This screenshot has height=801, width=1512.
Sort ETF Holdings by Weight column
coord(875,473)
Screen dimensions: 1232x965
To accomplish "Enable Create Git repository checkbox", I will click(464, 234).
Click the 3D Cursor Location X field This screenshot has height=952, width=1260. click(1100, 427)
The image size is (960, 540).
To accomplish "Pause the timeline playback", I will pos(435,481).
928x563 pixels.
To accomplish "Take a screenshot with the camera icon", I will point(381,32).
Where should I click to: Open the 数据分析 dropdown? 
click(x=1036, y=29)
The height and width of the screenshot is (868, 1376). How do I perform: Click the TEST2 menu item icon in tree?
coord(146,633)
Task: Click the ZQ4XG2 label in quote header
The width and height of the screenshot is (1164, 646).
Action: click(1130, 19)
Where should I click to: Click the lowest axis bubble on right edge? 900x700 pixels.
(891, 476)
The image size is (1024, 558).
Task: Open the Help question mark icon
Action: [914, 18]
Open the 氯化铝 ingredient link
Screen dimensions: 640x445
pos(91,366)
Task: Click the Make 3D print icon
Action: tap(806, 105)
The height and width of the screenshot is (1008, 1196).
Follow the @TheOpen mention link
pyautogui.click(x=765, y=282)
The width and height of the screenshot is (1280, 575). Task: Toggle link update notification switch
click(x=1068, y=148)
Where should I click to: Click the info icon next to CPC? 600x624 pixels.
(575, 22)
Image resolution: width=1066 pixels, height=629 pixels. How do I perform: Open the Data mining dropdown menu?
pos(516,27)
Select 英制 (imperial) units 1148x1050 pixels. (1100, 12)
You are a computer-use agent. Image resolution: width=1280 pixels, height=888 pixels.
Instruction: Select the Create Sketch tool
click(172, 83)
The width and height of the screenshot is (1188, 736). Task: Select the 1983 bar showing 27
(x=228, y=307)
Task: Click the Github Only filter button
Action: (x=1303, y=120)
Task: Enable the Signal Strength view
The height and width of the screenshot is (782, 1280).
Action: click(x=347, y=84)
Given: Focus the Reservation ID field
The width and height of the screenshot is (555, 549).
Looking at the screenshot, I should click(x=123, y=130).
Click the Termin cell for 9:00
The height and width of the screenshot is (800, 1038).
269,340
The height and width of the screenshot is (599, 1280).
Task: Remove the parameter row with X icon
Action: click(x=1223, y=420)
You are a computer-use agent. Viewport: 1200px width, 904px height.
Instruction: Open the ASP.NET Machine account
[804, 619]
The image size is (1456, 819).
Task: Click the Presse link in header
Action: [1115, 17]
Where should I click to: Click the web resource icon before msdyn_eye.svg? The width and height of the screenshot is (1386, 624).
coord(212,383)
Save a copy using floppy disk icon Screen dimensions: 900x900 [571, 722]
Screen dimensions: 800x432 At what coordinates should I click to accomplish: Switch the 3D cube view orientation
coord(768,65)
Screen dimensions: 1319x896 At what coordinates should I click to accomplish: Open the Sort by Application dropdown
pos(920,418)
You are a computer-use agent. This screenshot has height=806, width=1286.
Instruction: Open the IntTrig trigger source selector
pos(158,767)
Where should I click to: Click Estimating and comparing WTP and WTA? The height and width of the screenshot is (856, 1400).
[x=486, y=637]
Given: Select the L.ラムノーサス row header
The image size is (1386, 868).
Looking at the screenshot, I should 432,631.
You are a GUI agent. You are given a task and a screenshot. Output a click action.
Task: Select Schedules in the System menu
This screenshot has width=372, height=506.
**********
Exercise prompt => Go back to the data above and please quote exactly, and only, the lines from the line with "Task: Select Schedules in the System menu" through its last line.

Output below =>
Task: Select Schedules in the System menu
This screenshot has width=372, height=506.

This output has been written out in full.